** BEGIN **

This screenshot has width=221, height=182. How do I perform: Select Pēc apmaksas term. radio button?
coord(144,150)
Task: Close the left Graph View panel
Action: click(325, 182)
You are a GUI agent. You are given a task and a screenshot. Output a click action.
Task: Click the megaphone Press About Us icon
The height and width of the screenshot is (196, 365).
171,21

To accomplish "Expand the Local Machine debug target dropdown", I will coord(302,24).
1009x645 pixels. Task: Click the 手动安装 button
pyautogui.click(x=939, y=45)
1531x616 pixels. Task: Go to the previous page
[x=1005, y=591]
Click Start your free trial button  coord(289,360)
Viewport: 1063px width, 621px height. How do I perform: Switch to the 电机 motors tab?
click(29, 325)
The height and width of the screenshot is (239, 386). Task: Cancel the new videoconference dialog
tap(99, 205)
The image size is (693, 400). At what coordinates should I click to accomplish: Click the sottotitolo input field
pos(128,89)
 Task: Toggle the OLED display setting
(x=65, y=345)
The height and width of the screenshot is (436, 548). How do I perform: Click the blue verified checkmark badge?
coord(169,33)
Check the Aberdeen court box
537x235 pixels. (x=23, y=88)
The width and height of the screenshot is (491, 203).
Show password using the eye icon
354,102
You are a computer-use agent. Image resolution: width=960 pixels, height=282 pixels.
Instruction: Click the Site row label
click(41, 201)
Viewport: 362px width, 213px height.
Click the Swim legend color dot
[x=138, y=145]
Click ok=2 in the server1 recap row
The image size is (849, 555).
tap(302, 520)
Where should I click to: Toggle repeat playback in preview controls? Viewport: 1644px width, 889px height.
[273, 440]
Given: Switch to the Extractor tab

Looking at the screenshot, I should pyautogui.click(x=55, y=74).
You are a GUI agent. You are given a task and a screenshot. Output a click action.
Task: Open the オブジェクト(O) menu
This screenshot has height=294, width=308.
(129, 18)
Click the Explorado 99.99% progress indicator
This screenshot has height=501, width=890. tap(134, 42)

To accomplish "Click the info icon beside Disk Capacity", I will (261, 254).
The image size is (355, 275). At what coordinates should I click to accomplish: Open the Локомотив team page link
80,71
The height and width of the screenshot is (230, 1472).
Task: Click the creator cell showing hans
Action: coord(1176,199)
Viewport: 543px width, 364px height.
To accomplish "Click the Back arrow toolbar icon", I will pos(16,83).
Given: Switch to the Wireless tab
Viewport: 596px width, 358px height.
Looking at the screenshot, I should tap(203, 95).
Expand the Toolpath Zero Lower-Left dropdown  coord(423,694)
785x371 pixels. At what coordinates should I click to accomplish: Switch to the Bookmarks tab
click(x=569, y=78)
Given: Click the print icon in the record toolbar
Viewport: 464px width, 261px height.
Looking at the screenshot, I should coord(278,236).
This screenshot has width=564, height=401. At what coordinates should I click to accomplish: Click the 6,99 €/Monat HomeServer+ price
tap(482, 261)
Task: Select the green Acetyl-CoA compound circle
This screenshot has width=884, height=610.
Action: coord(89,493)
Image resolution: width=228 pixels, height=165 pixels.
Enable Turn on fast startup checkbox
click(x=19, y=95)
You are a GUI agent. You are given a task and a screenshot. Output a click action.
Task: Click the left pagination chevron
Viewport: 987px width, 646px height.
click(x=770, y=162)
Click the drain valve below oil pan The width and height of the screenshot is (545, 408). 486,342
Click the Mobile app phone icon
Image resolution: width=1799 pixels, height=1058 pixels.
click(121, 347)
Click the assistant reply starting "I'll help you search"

** END **

→ **GIVEN EXERCISE**
Write out the rows above again, swapping each occurrence of "Viewport" for "Display area" and leaving everything else unchanged.

→ **FULL ANSWER**
This screenshot has width=221, height=182. How do I perform: Select Pēc apmaksas term. radio button?
coord(144,150)
Task: Close the left Graph View panel
Action: click(325, 182)
You are a GUI agent. You are given a task and a screenshot. Output a click action.
Task: Click the megaphone Press About Us icon
The height and width of the screenshot is (196, 365).
171,21

To accomplish "Expand the Local Machine debug target dropdown", I will coord(302,24).
1009x645 pixels. Task: Click the 手动安装 button
pyautogui.click(x=939, y=45)
1531x616 pixels. Task: Go to the previous page
[x=1005, y=591]
Click Start your free trial button  coord(289,360)
Display area: 1063px width, 621px height. How do I perform: Switch to the 电机 motors tab?
click(29, 325)
The height and width of the screenshot is (239, 386). Task: Cancel the new videoconference dialog
tap(99, 205)
The image size is (693, 400). At what coordinates should I click to accomplish: Click the sottotitolo input field
pos(128,89)
 Task: Toggle the OLED display setting
(x=65, y=345)
The height and width of the screenshot is (436, 548). How do I perform: Click the blue verified checkmark badge?
coord(169,33)
Check the Aberdeen court box
537x235 pixels. (x=23, y=88)
The width and height of the screenshot is (491, 203).
Show password using the eye icon
354,102
You are a computer-use agent. Image resolution: width=960 pixels, height=282 pixels.
Instruction: Click the Site row label
click(41, 201)
Display area: 362px width, 213px height.
Click the Swim legend color dot
[x=138, y=145]
Click ok=2 in the server1 recap row
The image size is (849, 555).
tap(302, 520)
Where should I click to: Toggle repeat playback in preview controls? Display area: 1644px width, 889px height.
[273, 440]
Given: Switch to the Extractor tab

Looking at the screenshot, I should pyautogui.click(x=55, y=74).
You are a GUI agent. You are given a task and a screenshot. Output a click action.
Task: Open the オブジェクト(O) menu
This screenshot has height=294, width=308.
(129, 18)
Click the Explorado 99.99% progress indicator
This screenshot has height=501, width=890. tap(134, 42)

To accomplish "Click the info icon beside Disk Capacity", I will (261, 254).
The image size is (355, 275). At what coordinates should I click to accomplish: Open the Локомотив team page link
80,71
The height and width of the screenshot is (230, 1472).
Task: Click the creator cell showing hans
Action: coord(1176,199)
Display area: 543px width, 364px height.
To accomplish "Click the Back arrow toolbar icon", I will pos(16,83).
Given: Switch to the Wireless tab
Display area: 596px width, 358px height.
Looking at the screenshot, I should tap(203, 95).
Expand the Toolpath Zero Lower-Left dropdown  coord(423,694)
785x371 pixels. At what coordinates should I click to accomplish: Switch to the Bookmarks tab
click(x=569, y=78)
Given: Click the print icon in the record toolbar
Display area: 464px width, 261px height.
Looking at the screenshot, I should coord(278,236).
This screenshot has width=564, height=401. At what coordinates should I click to accomplish: Click the 6,99 €/Monat HomeServer+ price
tap(482, 261)
Task: Select the green Acetyl-CoA compound circle
This screenshot has width=884, height=610.
Action: coord(89,493)
Image resolution: width=228 pixels, height=165 pixels.
Enable Turn on fast startup checkbox
click(x=19, y=95)
You are a GUI agent. You are given a task and a screenshot. Output a click action.
Task: Click the left pagination chevron
Display area: 987px width, 646px height.
click(x=770, y=162)
Click the drain valve below oil pan The width and height of the screenshot is (545, 408). 486,342
Click the Mobile app phone icon
Image resolution: width=1799 pixels, height=1058 pixels.
click(121, 347)
Click the assistant reply starting "I'll help you search"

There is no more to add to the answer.